Commercio e accesso al mercato

Sul piano bilaterale, più accessibile e necessario per le dinamiche pragmatiche che muovono le attuali relazioni internazionali, la missione di Tajani punta a rafforzare i rapporti economici attraverso l’attuazione del Piano d’azione Italia-Cina 2024–2027 — lanciato durante la visita cinese di Meloni in occasione del ventennale della strategia partnership tra i due Paesi.

Tra le priorità indicate dal governo italiano figurano il riequilibrio dei flussi commerciali e degli investimenti e la rimozione delle barriere di accesso al mercato cinese per le imprese italiane.

La Cina resta un mercato chiave per l’export italiano: è il primo partner commerciale in Asia e il secondo tra i Paesi extra-UE (dopo gli USA, con un interscambio vicino ai 75 miliardi di euro nel 2025, in crescita dell’11,2% rispetto all’anno precedente.

Cultura e presenza economica 

Il programma del vicepremier italiano include anche iniziative di diplomazia culturale. A Pechino, Tajani inaugurerà al Museo Nazionale d’Arte della Cina la mostra “Omaggio ai grandi maestri. Da Leonardo a Caravaggio. Capolavori del Rinascimento italiano”, prima di tre esposizioni curate dalle Gallerie degli Uffizi. La missione proseguirà a Shanghai, dove il ministro aprirà la mostra “Italia Meravigliosa” in occasione della Giornata nazionale del Made in Italy e incontrerà rappresentanti della comunità imprenditoriale italiana nel Paese.

Un rapporto in evoluzione

Negli ultimi anni, i rapporti tra Italia e Cina hanno attraversato una fase di ridefinizione. Dopo l’adesione alla Belt and Road Initiative nel 2019 — prima tra i Paesi del G7 — Roma ha progressivamente rivisto la propria posizione secondo ragioni di interesse nazionale, fino all’uscita formale dall’accordo nel 2023, in un contesto segnato da aspettative economiche ridimensionate e crescenti preoccupazioni strategiche per l’azione politica cinese su vari dossier globali.

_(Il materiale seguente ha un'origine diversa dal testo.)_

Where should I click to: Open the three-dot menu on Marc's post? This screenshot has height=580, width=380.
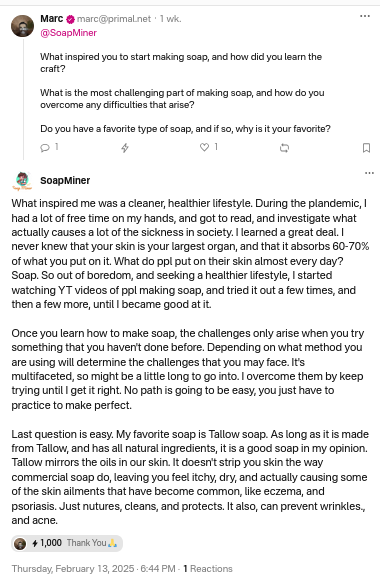365,16
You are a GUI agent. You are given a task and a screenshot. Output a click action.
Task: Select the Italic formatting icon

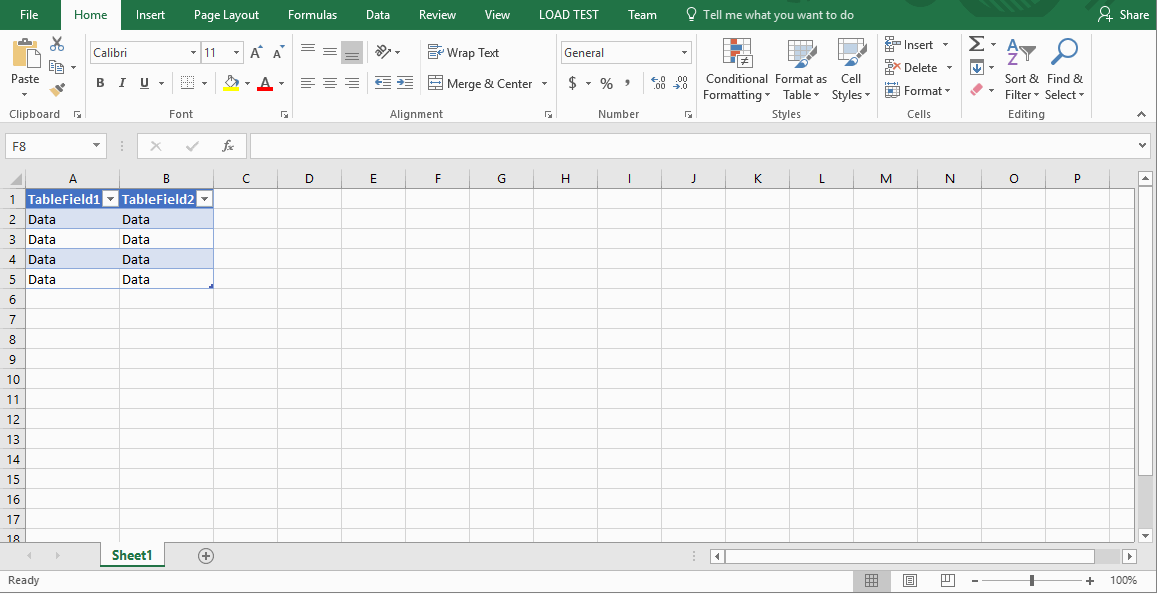(121, 83)
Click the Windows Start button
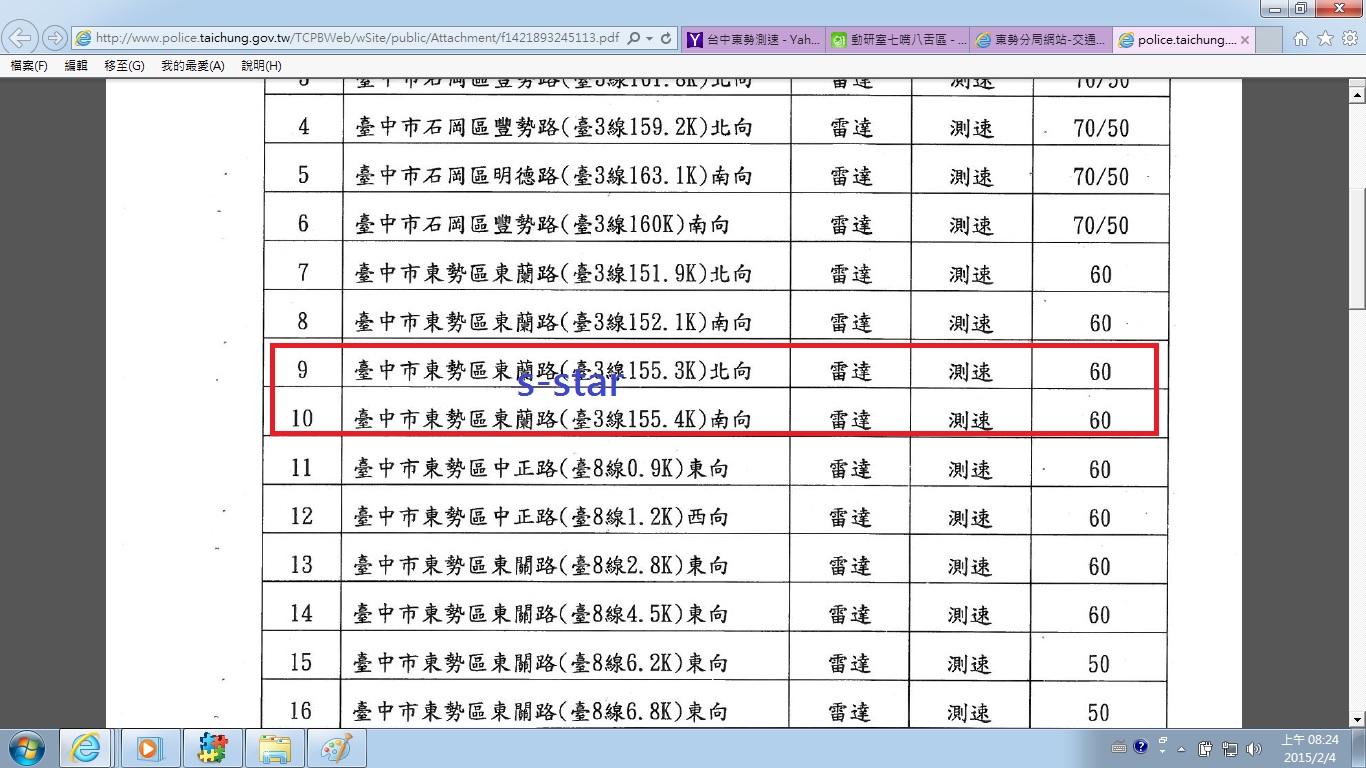 [x=26, y=748]
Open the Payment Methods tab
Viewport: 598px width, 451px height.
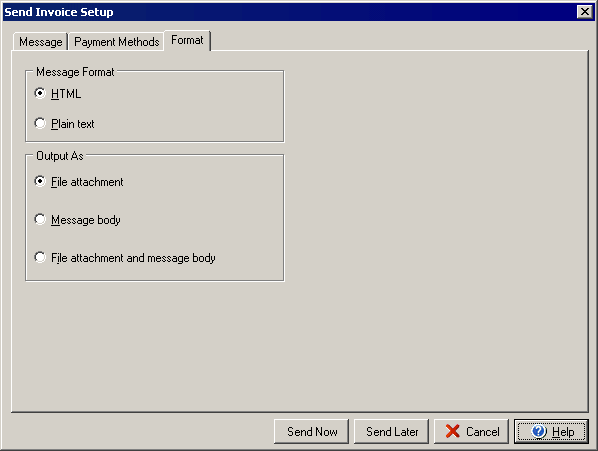click(x=116, y=42)
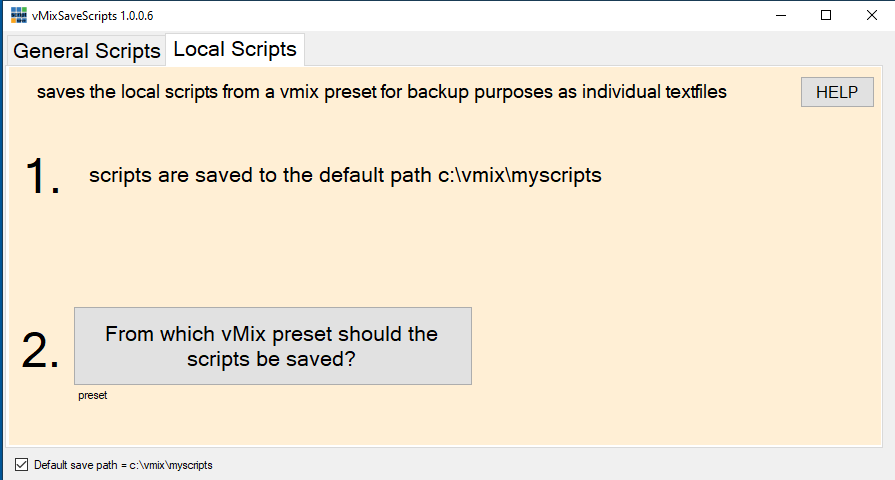Click the large step number "1."
Image resolution: width=895 pixels, height=480 pixels.
(x=42, y=177)
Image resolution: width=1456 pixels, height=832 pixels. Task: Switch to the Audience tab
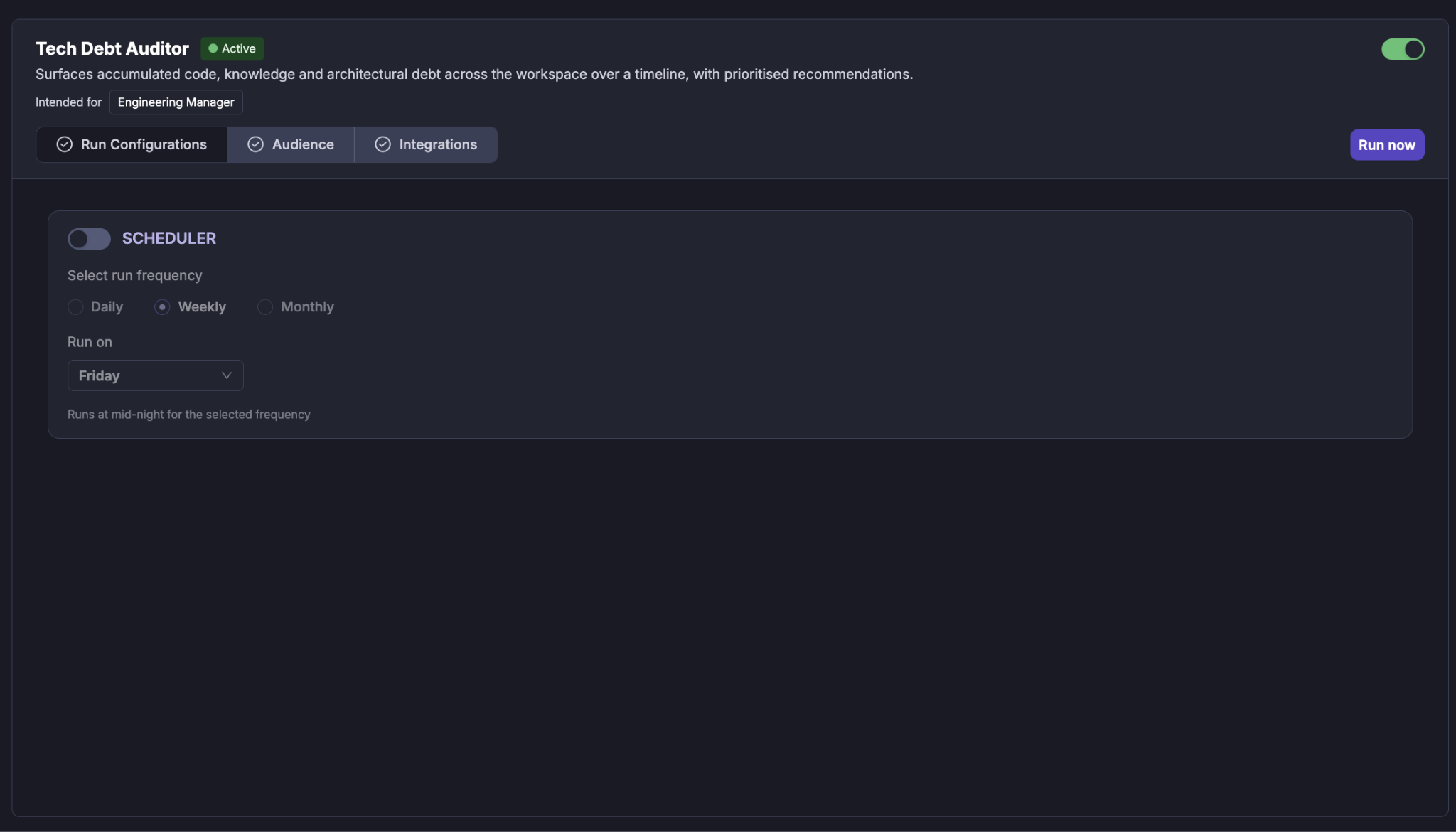point(291,144)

La scelta fatta dal governo Meloni non ha segnato una rottura, ma un cambio di approccio. Roma ha mantenuto una linea pragmatica, puntando su una cooperazione economica più selettiva e su strumenti operativi come il Piano d’azione 2024–2027, in un quadro coerente con gli impegni euro-atlantici e prioritariamente indirizzato alla tutela della sicurezza economica italiana.

In questo contesto, spiegano fonti italiane, la missione di Tajani riflette un equilibrio più ampio: mantenere aperto il dialogo con Pechino su commercio e dossier globali, dare spinta specifici orizzonti di cooperazione, senza allontanarsi dall’asse transatlantico. Soprattutto in un momento delicato delle relazioni Usa-Washington.